Jack Baruth addresses the ongoing cultural defenestration of Richard Stallman:
The idea of truly free software given to the world for humanitarian purposes would not exist without Stallman. He was the only person who ever had the thought. Which means it is more radical than calculus, heavier-than-air flight, the theory of relativity, or the atomic bomb. It took someone with Stallman’s particular blend of Promethean IQ and mentally handicapped social skills to push it all the way to reality. You live in Richard Stallman’s world, whether you like it or not. He has had more influence on how we communicate in 2019 than any other single human being currently living. Any sane society would consider him a national treasure of greater importance than Fort Knox, to be cherished and protected accordingly.

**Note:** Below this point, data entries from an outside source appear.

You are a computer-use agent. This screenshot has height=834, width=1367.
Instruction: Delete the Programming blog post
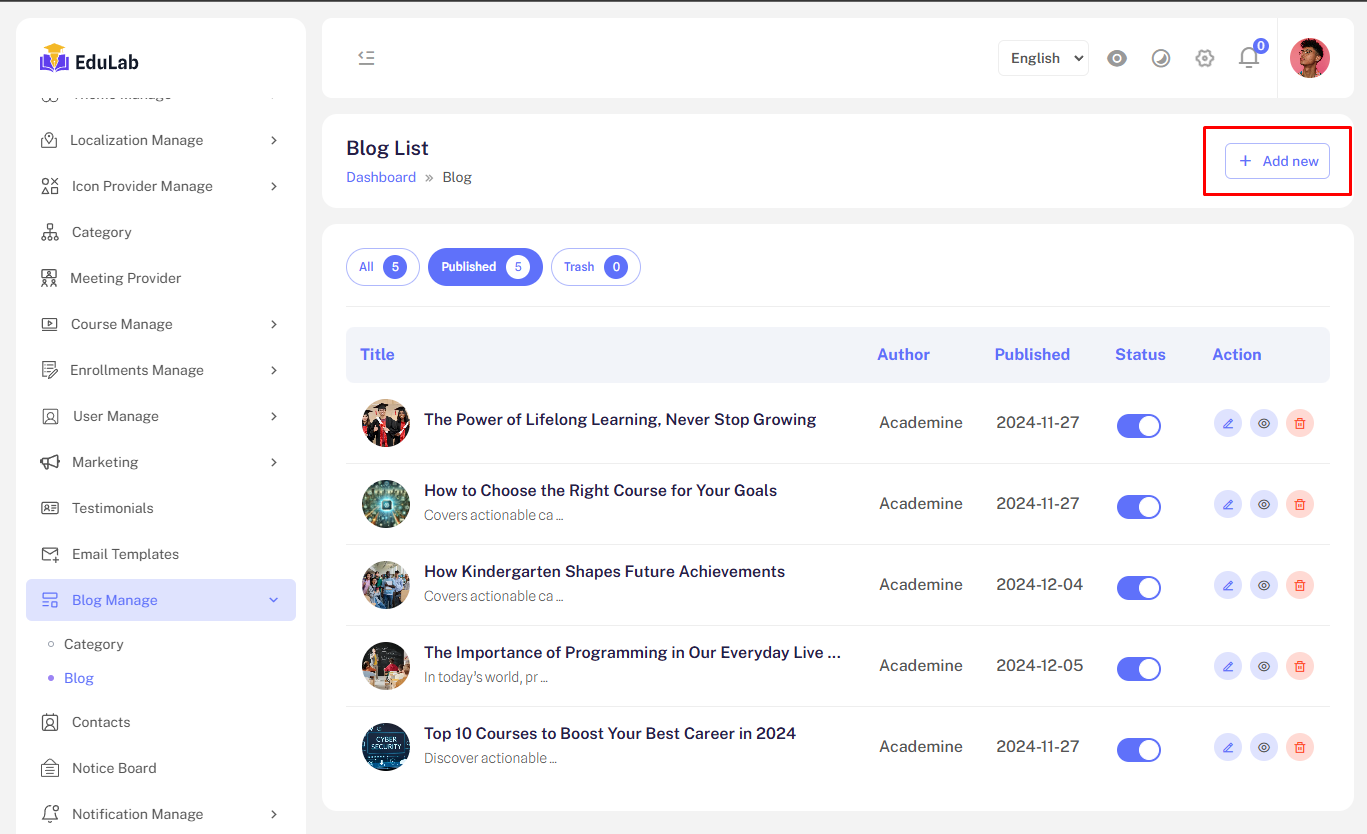coord(1299,666)
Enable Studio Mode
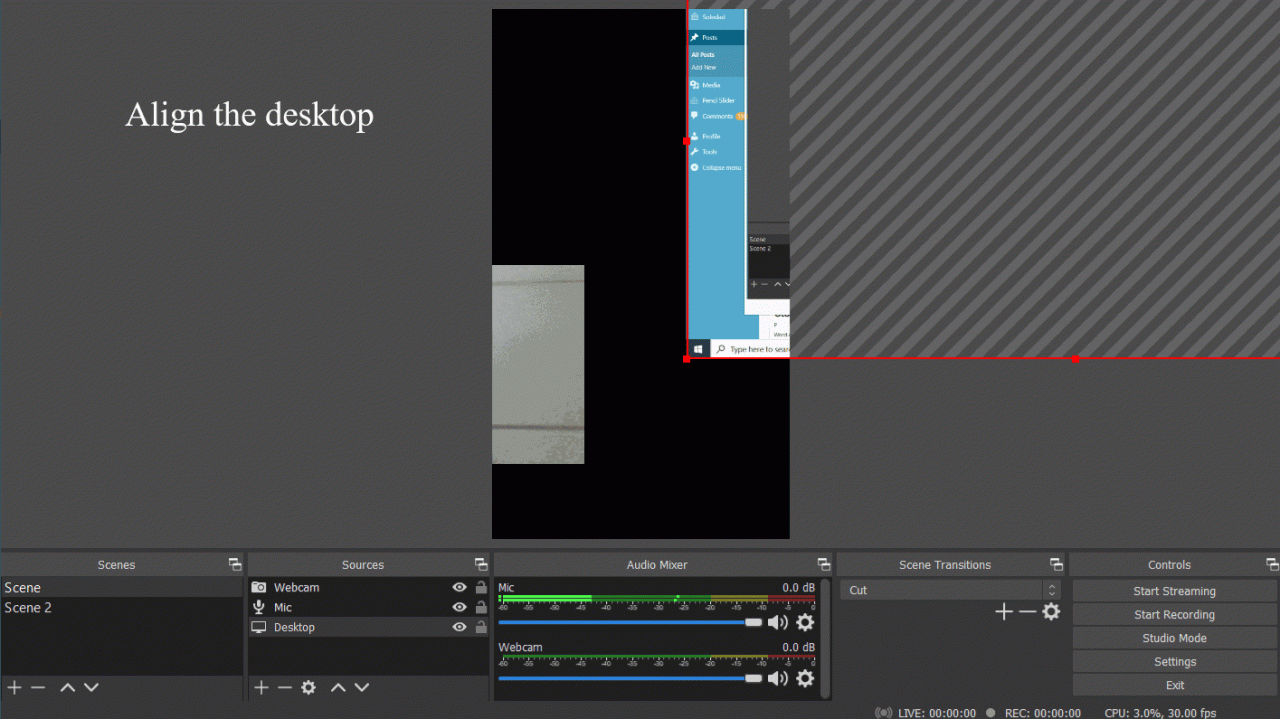Screen dimensions: 1280x719 (x=1174, y=638)
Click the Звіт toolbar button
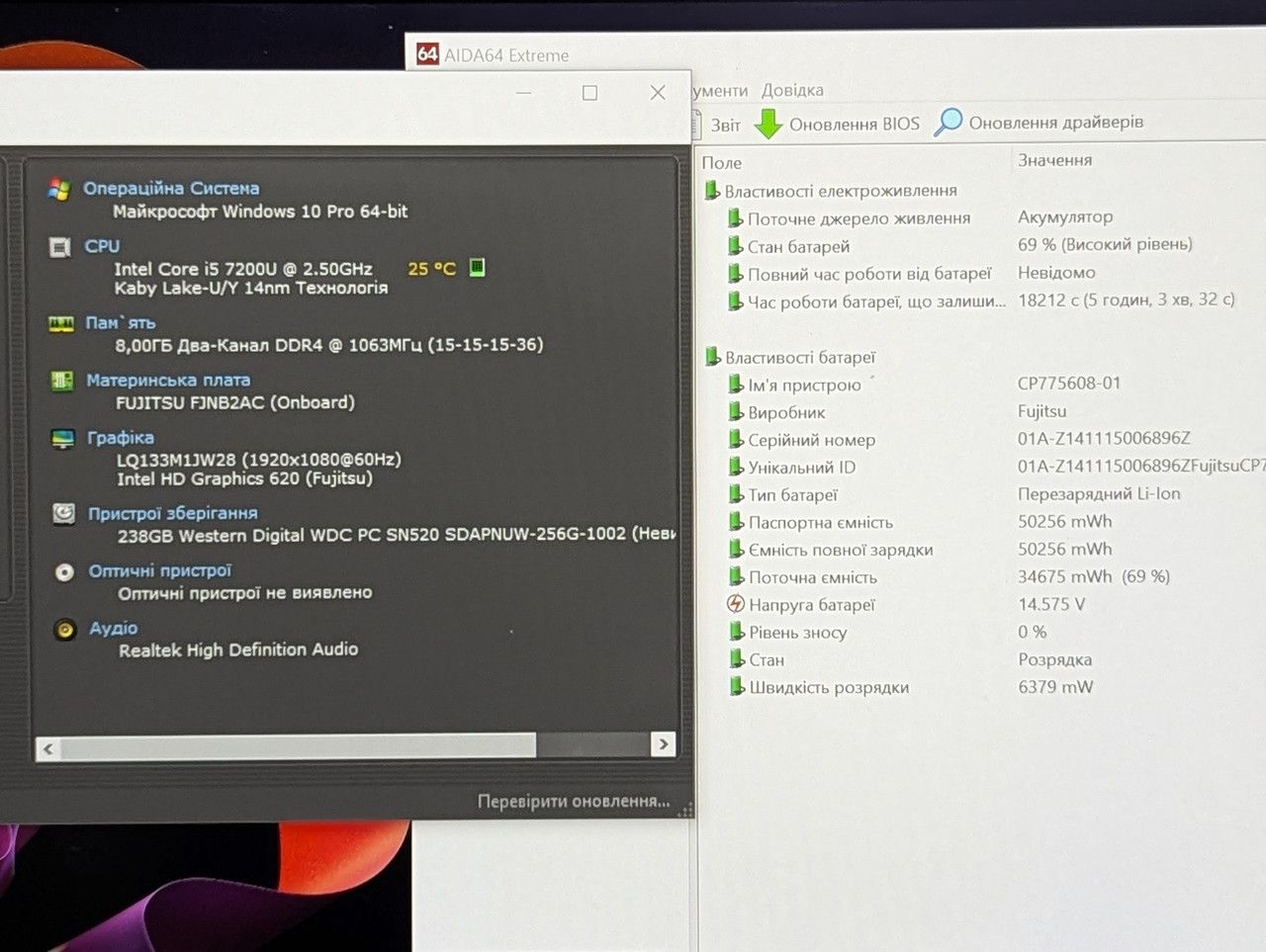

Naturally, our society has decided to crucify him. A young woman with an axe to grind has instigated a lynch mob through an astoundingly ill-conceived and illogical bit of emotionally dependent rhetoric:
There are so many things wrong with what Richard Stallman said I hardly know where to begin…
She totally can’t even!
There is nothing I have seen a man in tech do that a woman could not. What’s more, the woman would probably be less egotistical and more team-oriented about it.
This is how you know the author is a mental child. Any of us “could do” many things. I could have written any song, novel, or movie screenplay that has appeared between 1982 and now. Except I didn’t. The Egyptians could have invented the airplane and the laser and the K-cup coffee maker, but they didn’t. Only children deal in potential. Adults deal in reality.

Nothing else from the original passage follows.